Fair votes are essential, but they are only the first pillar of constitutional renewal. The second pillar is federalism: the redistribution of power away from Westminster and towards the nations and regions where people actually experience the consequences of government decisions.
The United Kingdom is one of the most centralised democracies in the developed world. Scotland, Wales, Northern Ireland, and London possess varying degrees of devolution, yet most of England remains governed through Westminster departments, Whitehall ministries, arm’s-length agencies, and overlapping administrative bodies. Decisions affecting transport, housing, infrastructure, skills, economic development, and public services are often taken hundreds of miles away from the communities they affect.

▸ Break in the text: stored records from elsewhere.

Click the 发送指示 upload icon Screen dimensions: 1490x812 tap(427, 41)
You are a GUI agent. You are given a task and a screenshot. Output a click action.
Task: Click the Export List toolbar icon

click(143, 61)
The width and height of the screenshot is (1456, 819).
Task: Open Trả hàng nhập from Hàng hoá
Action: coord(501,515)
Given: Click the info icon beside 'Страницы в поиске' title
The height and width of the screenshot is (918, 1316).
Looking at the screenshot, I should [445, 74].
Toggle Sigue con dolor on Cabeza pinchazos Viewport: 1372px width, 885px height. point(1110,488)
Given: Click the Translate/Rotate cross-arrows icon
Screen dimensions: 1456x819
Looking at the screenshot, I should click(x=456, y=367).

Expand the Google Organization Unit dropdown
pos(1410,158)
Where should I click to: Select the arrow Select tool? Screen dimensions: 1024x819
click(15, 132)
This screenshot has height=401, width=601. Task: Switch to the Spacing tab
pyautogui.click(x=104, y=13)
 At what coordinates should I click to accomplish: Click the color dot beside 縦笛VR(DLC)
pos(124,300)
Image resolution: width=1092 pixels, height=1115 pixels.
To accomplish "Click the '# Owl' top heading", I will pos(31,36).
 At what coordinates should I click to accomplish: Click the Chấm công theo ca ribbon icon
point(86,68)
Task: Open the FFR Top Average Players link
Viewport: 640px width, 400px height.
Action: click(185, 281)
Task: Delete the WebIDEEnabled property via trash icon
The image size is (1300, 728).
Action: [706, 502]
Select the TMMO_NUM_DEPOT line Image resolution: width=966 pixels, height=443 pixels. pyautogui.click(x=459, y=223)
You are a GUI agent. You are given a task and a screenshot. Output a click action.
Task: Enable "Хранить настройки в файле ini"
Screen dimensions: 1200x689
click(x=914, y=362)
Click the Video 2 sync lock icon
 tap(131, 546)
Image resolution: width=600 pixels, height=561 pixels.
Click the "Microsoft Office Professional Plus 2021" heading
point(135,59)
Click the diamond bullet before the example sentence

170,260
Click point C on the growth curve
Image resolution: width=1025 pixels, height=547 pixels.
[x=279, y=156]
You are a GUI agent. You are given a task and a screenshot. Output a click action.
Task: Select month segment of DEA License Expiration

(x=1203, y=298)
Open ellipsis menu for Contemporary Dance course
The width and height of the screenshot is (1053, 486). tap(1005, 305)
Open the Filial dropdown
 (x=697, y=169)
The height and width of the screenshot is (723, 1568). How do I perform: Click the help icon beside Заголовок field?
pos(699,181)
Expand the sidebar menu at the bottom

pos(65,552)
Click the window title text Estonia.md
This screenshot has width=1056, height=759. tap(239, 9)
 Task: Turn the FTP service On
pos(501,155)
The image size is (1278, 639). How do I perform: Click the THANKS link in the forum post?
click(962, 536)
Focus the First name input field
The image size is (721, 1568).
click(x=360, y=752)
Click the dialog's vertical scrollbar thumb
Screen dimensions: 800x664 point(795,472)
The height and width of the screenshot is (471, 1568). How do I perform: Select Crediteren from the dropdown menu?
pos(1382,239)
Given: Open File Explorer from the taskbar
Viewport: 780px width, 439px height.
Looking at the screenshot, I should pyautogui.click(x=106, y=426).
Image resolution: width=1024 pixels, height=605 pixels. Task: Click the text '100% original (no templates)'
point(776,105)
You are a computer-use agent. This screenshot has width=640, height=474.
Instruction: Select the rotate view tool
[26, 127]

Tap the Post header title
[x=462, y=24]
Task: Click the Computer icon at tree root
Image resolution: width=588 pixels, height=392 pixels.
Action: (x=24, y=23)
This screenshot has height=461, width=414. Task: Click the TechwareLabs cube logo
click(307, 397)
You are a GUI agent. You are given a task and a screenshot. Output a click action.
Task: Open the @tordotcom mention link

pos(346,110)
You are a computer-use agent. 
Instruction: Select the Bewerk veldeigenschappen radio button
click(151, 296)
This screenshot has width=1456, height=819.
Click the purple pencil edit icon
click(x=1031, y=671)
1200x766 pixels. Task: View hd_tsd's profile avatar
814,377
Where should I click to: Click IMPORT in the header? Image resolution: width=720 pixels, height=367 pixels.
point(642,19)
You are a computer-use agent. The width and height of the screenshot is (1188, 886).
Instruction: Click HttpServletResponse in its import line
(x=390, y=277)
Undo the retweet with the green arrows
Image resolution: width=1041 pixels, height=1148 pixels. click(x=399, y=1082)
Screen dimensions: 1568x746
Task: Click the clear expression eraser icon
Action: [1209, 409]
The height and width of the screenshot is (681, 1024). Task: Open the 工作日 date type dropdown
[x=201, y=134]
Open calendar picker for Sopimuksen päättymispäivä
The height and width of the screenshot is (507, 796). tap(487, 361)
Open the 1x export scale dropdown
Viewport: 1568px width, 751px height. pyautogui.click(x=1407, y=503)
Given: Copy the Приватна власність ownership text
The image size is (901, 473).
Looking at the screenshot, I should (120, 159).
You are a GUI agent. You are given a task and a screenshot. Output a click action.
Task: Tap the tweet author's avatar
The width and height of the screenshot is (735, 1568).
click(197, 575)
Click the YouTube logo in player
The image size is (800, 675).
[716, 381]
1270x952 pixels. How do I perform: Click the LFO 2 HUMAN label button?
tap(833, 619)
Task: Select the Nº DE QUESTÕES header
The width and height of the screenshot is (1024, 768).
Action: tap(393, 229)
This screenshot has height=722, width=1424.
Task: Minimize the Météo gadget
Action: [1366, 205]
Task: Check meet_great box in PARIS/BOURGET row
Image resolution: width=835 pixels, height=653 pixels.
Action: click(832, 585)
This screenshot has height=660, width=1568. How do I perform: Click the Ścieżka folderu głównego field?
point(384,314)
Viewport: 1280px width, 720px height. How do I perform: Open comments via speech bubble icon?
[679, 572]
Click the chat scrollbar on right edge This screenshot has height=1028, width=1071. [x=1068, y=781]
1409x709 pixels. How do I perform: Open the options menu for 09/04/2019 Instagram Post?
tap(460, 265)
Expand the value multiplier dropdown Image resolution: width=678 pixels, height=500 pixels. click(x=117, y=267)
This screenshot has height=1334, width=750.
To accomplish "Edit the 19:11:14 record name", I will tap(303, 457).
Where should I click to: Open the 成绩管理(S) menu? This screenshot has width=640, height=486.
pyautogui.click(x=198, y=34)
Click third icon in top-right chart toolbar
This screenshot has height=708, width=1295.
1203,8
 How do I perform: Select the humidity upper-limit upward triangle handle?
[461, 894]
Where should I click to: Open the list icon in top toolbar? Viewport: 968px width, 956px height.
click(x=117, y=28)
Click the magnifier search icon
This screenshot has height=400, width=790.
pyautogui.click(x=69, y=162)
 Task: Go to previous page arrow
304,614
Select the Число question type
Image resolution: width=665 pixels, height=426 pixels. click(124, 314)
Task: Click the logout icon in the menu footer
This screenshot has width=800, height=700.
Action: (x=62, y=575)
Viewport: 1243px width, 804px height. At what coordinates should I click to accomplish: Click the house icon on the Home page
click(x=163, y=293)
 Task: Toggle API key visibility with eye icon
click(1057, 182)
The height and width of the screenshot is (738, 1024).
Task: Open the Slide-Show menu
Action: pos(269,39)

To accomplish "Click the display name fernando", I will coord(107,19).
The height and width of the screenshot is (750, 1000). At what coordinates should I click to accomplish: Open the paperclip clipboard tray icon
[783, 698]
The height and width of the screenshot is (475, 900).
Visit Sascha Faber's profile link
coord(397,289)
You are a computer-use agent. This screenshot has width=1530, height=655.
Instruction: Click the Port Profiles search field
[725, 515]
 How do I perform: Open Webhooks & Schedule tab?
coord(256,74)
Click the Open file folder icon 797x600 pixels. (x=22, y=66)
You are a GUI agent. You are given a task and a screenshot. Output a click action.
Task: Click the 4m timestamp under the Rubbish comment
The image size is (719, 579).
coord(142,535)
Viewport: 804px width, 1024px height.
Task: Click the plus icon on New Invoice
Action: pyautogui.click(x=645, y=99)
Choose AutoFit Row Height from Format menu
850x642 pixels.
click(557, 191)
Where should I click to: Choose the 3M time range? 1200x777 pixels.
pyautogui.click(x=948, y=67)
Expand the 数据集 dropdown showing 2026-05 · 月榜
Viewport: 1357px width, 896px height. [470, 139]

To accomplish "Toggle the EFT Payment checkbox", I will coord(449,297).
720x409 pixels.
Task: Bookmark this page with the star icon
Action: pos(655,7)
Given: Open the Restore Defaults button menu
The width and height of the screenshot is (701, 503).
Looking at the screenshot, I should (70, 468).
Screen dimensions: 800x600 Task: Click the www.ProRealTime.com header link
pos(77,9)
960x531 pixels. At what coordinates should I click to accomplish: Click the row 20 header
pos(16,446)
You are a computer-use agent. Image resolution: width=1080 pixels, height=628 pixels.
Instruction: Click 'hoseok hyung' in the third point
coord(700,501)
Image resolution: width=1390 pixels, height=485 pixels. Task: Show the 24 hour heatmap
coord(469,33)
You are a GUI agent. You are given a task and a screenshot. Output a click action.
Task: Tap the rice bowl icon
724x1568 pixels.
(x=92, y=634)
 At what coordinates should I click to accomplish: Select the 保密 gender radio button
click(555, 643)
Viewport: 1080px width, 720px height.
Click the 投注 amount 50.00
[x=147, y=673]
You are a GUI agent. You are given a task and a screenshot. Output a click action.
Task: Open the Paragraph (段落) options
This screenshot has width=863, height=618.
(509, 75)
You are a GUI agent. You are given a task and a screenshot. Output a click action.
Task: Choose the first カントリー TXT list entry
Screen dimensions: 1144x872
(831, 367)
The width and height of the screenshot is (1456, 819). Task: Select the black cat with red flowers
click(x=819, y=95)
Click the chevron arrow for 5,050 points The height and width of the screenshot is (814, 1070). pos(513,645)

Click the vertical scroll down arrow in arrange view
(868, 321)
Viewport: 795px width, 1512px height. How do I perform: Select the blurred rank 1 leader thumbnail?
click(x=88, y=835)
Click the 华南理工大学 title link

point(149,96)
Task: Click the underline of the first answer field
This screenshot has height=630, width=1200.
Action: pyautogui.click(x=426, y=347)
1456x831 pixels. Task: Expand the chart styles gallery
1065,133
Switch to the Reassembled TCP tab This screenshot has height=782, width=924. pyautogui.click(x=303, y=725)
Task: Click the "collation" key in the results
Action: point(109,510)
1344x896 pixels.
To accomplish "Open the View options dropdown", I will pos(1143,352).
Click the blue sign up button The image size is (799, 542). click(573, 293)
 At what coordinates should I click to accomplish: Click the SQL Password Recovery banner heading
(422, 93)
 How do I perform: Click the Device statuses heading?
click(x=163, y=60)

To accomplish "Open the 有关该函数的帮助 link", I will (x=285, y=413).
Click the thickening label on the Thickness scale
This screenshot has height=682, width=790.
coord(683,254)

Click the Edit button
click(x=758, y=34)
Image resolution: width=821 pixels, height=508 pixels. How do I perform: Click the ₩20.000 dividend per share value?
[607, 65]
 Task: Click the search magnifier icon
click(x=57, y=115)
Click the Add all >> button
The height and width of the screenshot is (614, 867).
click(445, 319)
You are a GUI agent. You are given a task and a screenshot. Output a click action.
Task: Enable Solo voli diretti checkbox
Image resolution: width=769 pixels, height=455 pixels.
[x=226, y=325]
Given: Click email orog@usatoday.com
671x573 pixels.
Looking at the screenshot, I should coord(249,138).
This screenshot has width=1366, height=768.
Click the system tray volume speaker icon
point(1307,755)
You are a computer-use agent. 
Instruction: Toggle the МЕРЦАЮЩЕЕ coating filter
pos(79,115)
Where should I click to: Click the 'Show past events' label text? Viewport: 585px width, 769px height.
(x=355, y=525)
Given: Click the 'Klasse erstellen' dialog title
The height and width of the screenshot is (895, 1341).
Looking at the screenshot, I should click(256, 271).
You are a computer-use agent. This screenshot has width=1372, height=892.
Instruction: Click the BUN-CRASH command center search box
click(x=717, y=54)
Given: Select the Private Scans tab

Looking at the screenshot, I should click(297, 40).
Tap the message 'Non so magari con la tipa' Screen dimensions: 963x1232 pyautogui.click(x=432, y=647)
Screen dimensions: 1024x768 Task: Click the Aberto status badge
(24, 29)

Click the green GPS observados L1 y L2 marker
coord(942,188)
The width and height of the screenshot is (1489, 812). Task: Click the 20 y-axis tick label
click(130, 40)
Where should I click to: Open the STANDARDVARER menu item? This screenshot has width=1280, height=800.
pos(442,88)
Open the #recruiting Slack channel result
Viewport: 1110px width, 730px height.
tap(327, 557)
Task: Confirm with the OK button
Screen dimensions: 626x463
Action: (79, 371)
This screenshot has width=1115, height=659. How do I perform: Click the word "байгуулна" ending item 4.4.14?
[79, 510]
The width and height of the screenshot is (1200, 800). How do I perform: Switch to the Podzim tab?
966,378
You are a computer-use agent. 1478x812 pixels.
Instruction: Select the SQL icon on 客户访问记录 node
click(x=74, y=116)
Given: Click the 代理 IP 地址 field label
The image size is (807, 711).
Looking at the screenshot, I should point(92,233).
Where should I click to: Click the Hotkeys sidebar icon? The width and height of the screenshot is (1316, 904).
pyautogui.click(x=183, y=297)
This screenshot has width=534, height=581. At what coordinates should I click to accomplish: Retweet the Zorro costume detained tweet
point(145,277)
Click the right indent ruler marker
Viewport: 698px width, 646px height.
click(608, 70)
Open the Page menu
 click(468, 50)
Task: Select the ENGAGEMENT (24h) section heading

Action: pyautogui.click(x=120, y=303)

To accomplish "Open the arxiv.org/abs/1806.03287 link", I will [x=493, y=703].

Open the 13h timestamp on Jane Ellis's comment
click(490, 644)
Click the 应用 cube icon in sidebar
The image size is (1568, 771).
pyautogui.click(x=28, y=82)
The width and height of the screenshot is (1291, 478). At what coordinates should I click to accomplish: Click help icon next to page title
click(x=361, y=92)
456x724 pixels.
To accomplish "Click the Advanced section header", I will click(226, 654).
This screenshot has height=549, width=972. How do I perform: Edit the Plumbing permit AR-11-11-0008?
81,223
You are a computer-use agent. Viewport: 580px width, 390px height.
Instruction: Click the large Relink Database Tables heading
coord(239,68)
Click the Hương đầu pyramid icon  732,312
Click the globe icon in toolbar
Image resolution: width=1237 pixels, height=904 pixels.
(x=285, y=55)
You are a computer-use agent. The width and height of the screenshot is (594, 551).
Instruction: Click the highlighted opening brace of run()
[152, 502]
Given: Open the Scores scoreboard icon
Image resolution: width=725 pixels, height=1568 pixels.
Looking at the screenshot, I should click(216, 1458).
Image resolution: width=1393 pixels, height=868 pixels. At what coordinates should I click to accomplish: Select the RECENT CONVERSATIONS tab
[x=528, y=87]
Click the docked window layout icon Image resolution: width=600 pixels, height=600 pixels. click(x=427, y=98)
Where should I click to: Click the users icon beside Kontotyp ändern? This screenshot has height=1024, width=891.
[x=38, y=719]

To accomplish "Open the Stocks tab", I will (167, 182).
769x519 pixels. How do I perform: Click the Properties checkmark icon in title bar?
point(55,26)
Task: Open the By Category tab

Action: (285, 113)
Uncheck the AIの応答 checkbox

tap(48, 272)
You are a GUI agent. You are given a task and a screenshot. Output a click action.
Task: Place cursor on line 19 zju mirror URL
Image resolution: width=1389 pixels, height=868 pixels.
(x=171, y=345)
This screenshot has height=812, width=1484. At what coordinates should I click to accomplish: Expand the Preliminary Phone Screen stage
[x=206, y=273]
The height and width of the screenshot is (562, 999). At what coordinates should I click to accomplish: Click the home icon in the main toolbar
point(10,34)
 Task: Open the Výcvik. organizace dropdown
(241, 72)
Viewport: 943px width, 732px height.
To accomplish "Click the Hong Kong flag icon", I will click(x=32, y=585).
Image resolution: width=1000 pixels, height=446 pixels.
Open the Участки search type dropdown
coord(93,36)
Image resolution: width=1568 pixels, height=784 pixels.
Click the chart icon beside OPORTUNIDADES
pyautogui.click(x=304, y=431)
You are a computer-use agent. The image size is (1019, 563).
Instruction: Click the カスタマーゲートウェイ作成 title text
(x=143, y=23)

The result is confusion, duplication, and weak accountability. When services fail, it is frequently unclear whether responsibility lies with ministers, local authorities, regulators, agencies, or quasi-independent bodies. Democracy becomes less meaningful when citizens cannot identify who is responsible.
Federalism addresses this by clearly defining where power sits.
Westminster would become a genuine federal parliament responsible for defence, foreign affairs, national security, macroeconomic stability, currency, and constitutional matters. Rather than simultaneously acting as both a UK parliament and, in practice, England’s legislature, it would focus on genuinely federal responsibilities.
Below it would sit state-level governments: Scotland, Wales, Northern Ireland, London, and a series of English regional states.